Exploring Novel Compounds and Nanocomplexes to Target Cellular and Molecular Interactions in the Glioblastoma Microenvironment
Ghaleb Oriquat, Amr Ali Mohamed Abdelgawwad El‐Sehrawy, Bahjat Alhasso, Rasim M. Salih, Mohamed Adil Jaber, Jasur Rizaev, Shakhrijakhon AminqulovABSTRACT
Glioblastoma is the most lethal primary brain tumor, characterized by a profoundly immunosuppressive microenvironment. This stroma includes various immunosuppressive and tumor‐killing cells. This review critically evaluates emerging strategies for reprogramming the glioblastoma microenvironment to restore antitumor immunity.
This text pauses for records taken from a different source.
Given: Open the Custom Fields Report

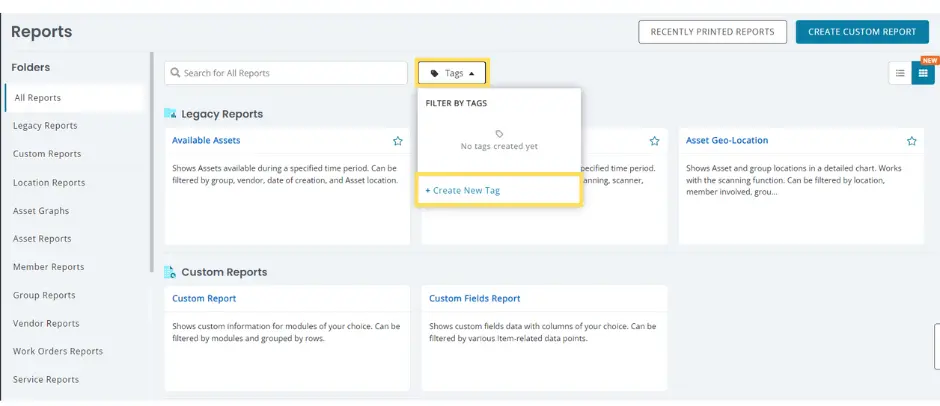Looking at the screenshot, I should tap(475, 298).
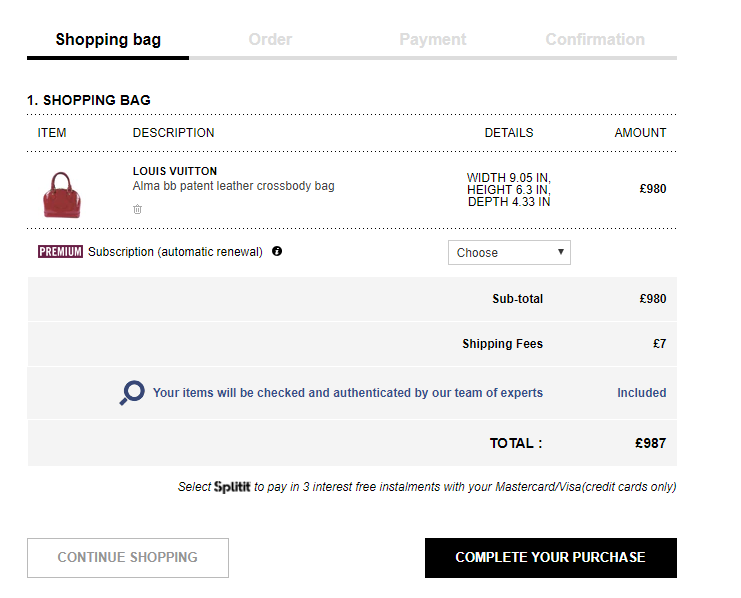Click Complete Your Purchase button
The image size is (741, 598).
coord(550,558)
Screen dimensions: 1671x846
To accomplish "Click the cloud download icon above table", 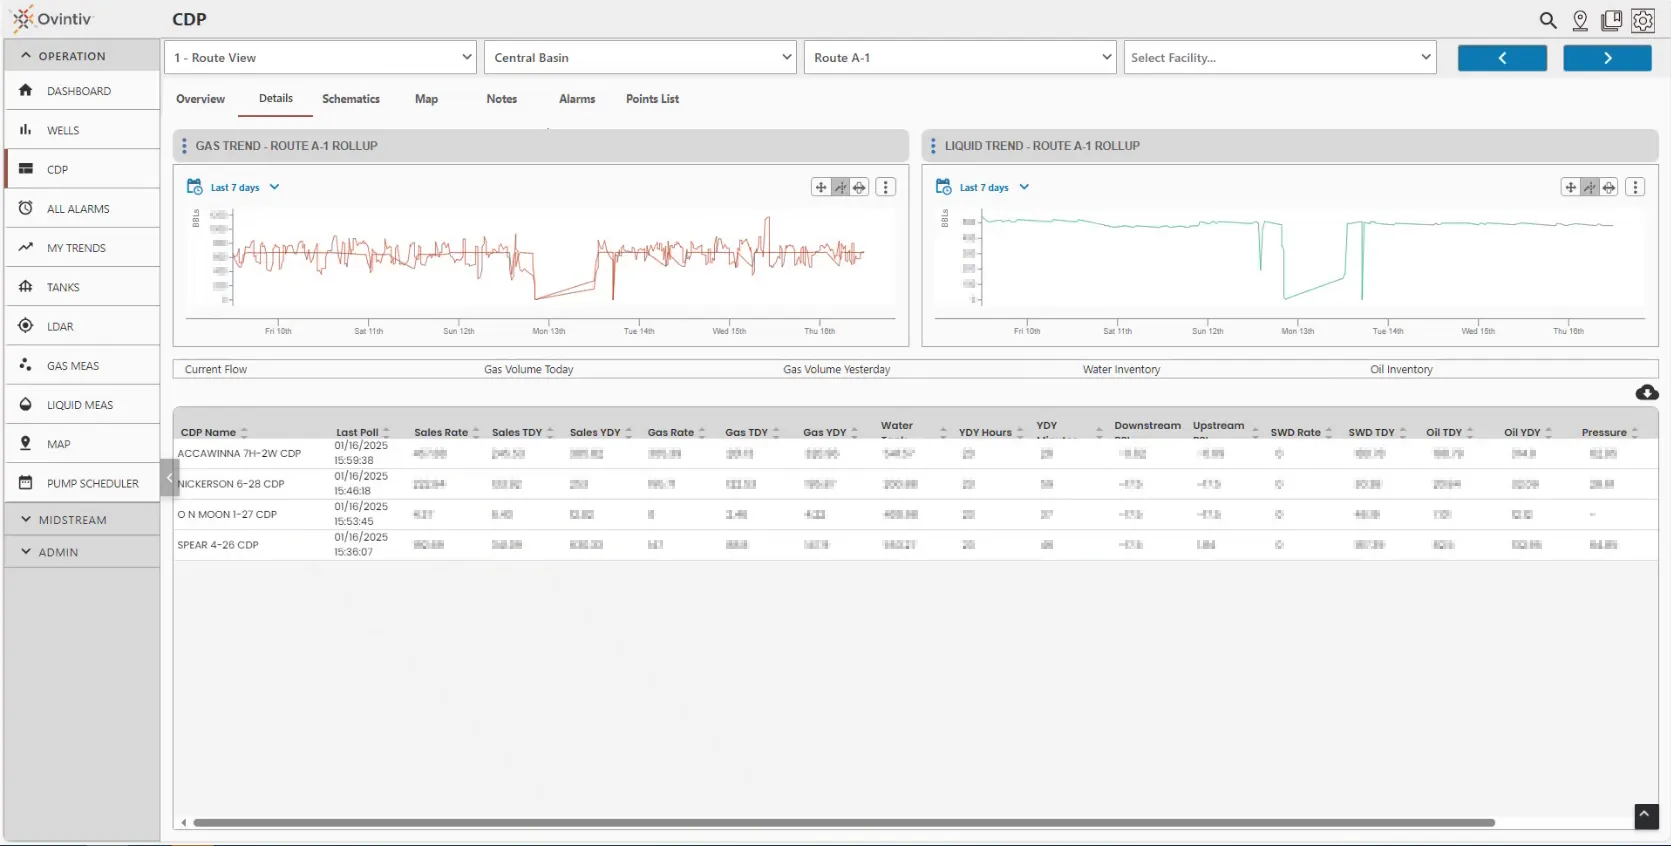I will click(x=1646, y=393).
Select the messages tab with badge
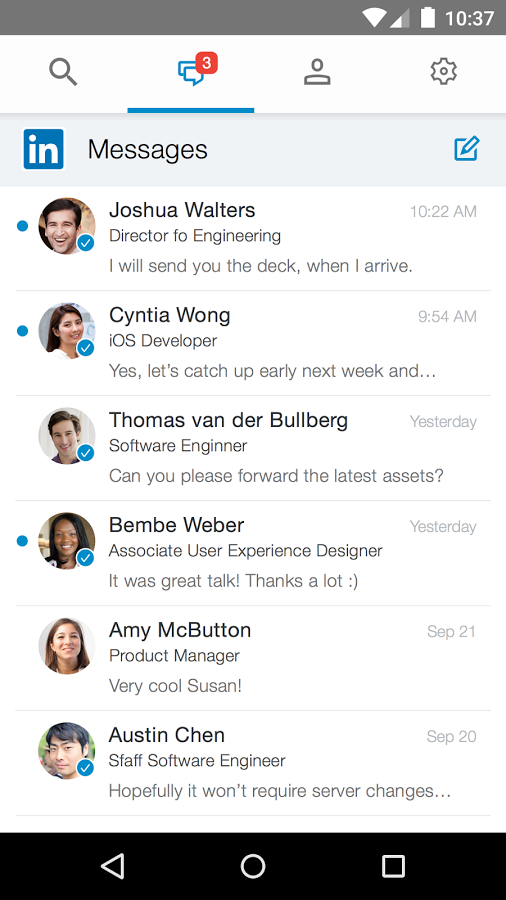 click(191, 73)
We focus on novel small molecules, natural products, adjuvants, and nanomedicine platforms that can remodel immunosuppressive microenvironment of glioblastoma. Preclinical studies demonstrate that therapy modalities can induce various forms of cell death and the release of danger signals that not only stimulate immunogenic responses but also cause the regulation of checkpoint molecules. In addition, several cytokines and danger signals can stimulate signal transducer and activator of transcription 3 (STAT3) and nuclear factor of κappa B (NF‑κB) in cancer and immune cells. These factors not only enhance resistance to apoptosis but also boost immunosuppressive responses. Targeting cancer‐associated fibroblasts (CAFs) and their specific secretions, reprogramming marcrophages using colony‐stimulating factor‐1 (CSF‐1) inhibitors or toll‐like receptor (TLR) agonists, depleting myeloid cells through chemokine receptor blockade, and disrupting metabolic suppression can each partially remodel glioblastoma microenvironment. Nanocomplexes improve brain delivery and enable multimodal drug co‐delivery. However, clinical translation has been disappointing for checkpoint inhibitors in phase III trials. Furthermore, myeloid‐targeted agents have shown limited efficacy because of the profound plasticity and redundancy of the glioblastoma microenvironment. Effective immunotherapy for glioblastoma will require rationally designed multimodal combinations that simultaneously target the stromal barriers, the immunosuppressive milieu, and the exhausted state of T cells. Emerging strategies such as oncolytic viruses engineered to express immunomodulatory payloads and biomarker‐guided adaptive trial designs can be promising for future studies.